It made for a cool experience because all the content was tap-able and you could interact with what you were reading in a meaningful way.
This is different from an ePub layout which in a way is all the text of a book in the digital format. An iBook experience is native to the iPad platform. In some ways, you can’t jam in an entire book into the scrollable iBook format unless it is like the textbook above. iBooks work better for education because the format allows for visual storytelling, and it isn’t meant to fit a coherent narrative that long form content usually requires because like the textbook, it becomes too dense. Thats fine for a reference book, but how many people actually consume the whole fiction book in this format?
During Oscar season, some movies will make “for your consideration” packages that highlight the the powerful storytelling of a film.

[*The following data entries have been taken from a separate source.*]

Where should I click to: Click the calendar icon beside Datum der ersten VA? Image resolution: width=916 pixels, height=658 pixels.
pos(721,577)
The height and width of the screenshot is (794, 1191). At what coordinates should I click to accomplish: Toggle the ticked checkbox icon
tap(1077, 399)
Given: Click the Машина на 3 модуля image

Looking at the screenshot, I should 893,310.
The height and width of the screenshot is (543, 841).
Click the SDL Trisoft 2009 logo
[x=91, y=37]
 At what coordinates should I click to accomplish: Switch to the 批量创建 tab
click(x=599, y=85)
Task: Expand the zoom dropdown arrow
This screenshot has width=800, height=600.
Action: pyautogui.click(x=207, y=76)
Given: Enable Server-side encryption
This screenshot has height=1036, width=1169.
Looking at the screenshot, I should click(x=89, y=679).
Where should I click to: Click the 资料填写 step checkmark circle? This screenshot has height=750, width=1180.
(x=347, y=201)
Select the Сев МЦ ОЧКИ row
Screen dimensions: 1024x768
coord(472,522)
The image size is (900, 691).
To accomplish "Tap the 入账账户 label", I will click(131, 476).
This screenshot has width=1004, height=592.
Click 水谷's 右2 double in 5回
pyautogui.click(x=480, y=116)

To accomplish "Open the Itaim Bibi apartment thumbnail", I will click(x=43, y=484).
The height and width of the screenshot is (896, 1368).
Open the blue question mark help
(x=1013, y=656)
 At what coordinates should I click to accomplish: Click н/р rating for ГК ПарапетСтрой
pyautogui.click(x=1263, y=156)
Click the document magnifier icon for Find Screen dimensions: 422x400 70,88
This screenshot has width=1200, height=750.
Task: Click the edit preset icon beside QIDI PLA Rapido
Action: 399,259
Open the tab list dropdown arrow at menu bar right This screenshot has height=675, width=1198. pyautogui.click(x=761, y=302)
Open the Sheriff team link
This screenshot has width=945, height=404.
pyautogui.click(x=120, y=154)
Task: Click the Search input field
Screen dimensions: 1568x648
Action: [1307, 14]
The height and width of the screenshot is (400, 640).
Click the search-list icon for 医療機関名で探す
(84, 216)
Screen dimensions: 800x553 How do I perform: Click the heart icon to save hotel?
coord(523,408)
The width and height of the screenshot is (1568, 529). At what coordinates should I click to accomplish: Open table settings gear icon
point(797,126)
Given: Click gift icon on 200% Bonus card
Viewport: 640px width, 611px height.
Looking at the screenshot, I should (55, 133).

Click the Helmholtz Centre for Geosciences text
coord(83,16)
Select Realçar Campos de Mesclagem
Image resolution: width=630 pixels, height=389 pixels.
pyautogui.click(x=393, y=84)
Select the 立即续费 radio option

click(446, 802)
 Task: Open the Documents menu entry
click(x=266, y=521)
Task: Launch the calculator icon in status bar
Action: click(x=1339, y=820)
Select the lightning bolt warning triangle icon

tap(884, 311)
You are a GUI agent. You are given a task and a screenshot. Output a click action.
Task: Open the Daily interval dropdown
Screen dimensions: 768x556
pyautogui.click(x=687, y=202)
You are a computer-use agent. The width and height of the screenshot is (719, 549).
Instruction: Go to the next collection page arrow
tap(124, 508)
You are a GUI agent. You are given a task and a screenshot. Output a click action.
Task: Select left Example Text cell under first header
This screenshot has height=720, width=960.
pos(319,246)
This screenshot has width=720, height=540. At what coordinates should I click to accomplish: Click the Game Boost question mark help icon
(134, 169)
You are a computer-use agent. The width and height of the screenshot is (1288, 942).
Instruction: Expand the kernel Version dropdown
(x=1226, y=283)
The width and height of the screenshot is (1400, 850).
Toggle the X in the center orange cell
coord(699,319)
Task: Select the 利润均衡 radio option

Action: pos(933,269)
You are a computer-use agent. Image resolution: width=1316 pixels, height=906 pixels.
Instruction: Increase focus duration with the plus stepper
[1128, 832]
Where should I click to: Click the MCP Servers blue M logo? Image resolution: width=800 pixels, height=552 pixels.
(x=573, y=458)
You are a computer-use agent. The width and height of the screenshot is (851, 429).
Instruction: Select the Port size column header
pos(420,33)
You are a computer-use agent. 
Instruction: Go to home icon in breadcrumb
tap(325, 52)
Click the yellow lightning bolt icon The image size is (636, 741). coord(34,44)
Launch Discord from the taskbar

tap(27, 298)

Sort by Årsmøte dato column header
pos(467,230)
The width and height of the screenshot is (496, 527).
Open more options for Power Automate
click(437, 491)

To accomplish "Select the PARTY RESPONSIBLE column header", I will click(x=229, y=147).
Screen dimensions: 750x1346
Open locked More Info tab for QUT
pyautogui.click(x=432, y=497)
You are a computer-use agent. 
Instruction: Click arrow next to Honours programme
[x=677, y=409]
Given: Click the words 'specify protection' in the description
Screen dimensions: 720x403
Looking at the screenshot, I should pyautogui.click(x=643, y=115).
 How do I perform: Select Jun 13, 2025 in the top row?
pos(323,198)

For example, the film Argo, which won best picture in 2013, made this interactive E-Book with the sole purpose of convincing the “academy” that they made a good movie.
The purpose isn’t cover the whole narrative, it is to convey how cool the story is — and that is exactly what I am going to do with my running “Hero of the Empire!” Immersive Publishing project!
The Project.
I’m creating a iBook experience highlighting the true story of Winston Churchill chronicled in Candice Millards “Hero of the Empire”. I have already ready made an audiobook that covers the whole story, and I have made an ePub that gives more context to the reading experience. Now I’m creating a “for your consideration” booklet to preview at a high level this incredible true story. A ‘for your consideration to read” booklet as you will.
The Approach.
I took inspiration from the Argo booklet and decided to create the visuals based off the “Young Winston” film.
The idea is that the booklet will cover key events in Churchills life that led to his first seat in parliament. It is the “Making of Winston Churchill” in essence. If you think this booklet is cool, you should read the book!
The Nitty Gritty.
I relied heavily on feedback from other designers on the first iterations of this eBook design. I put together the original screens based off the original sketches first then I would run it by humans.
The big suggestions for the first iteration was creating a blurred background with key characters in focus.
I built that, and went through another design critique.
On some screens, the blur effect did a great job, but on other screens there wasn’t much intention behind the blur. So we decided that adding drawings and diagrams to back some of the screens would give better context behind what was going on at that part of the story.
The Build.
Enter iBooks Author.
It is far from perfect. But it is free and that gives it’s quirks a pass.
The trick to getting a good looking layout is not to do your designing in iBooks Author.
Think of iBooks author instead as a place where you organize your assets. Similar to Sketch, it is meant to refine ideas, but you shouldn’t go there to create assets unless you are some kind of wizard with the pen tool.
I’d make all the art boards you need in Illustrator at 2048px x 1496px and design around that size. Then export the art boards and watch as they practically ‘click’ into place in iBooks Author.
After that, any widgets can be organized on top of that. This screenshot shows the play button that I had to source because when you tell a video to play full screen on tap it does not show a play button. This play button is not part of the player widget.
The Test.
The best way test an iBook is to do it on the device (or devices) it will be used on. The iBook is meant for iPads so it saves us the work of dealing with phones or desktop devices.
The testing went smooth after a couple iterations. I’d test it usability wise and then I would run it by users and other designers to tweak and refine the designs.
The Conclusion.
The last page of the iBook I made sure to plug the book. iBooks can be seen as an awesome sales tool if your audience used iPads. You could sell a movie, book or service. New Line Cinema made a Lord of the Rings fan book that made them a lot of money (with free software). So iBooks can also be part of a ecosystem of a fan memorabilia.
To close, the trick of designing in the digital publishing space is the intention behind the message. In the heyday of broadcast journalism, the famous saying was the medium is the message because the big media corporations could control how the message was consumed. But now, because of the abundance of mediums and ways to get a message across, that is no longer the case.
The message is no longer the medium.
So as a designer, you have to creatively create a message independent of the medium. The desired effect will be the driving force, and your job is to reverse engineer the best way to get there.